The European Union deal failed to assure the markets for long and jitters returned to European markets on Friday, wiping clean a previous rally on news of the deal.
Investors had shrugged off a warning by ratings agency Fitch that Greece may achieve the distinction of being the first western nation to default in 60 years and yields on the country’s two-year bonds saw their biggest fall since Greece joined the EU in 2001.
However, other markets that were closely watching for contagion, rallies petered out. The Euro dropped against the dollar while Spanish and Italian bond yields rose.
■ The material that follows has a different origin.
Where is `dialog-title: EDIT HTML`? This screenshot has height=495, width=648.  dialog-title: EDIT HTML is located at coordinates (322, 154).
Andreas Utermann, chief investment officer at RCM, the equity fund management subsidiary of Allianz, said, said: “the trouble with all this is that the crisis will only be on its way to full resolution when it becomes clear the eurozone, and in particular the periphery have achieved satisfactory growth rates.”
Some investors were critical of the fact that Greece, Ireland and Portugal, all EU members to have received bail-out funding, have not been quarantined from Spain and Italy, in focus this week for signs of weaknesses.
“I want Europe to come out of the crisis stronger than it went in; it is our historic task to protect the euro. Europe without the euro is unthinkable,” said German chancellor Angela Markel, defending the EU’s decision for the latest round of funding.
The €109 billion bail-out package announced on Thursday is expected to reduce Greek’s debt burden by €26.5 billion from the current €350 billion.
“We would have argued for a 40 per cent haircut; the real mistake here is that EU regulators are not pushing the banks to raise capital, as happened in the US through the Tarp programme,” said Kian Abouhossein, an analyst at JPMorgan.
“The most important thing is that Greece should put its [austerity] programme into effect,” said Ms Markel arguing the latest funding would ensure that Greek economy became more competitive and the country’s debt burden sustainable.
However, there’s still lack of clarity as EU diplomats failed to explain the numbers behind the latest round of funding and the quantum of new money being infused in the Greek economy.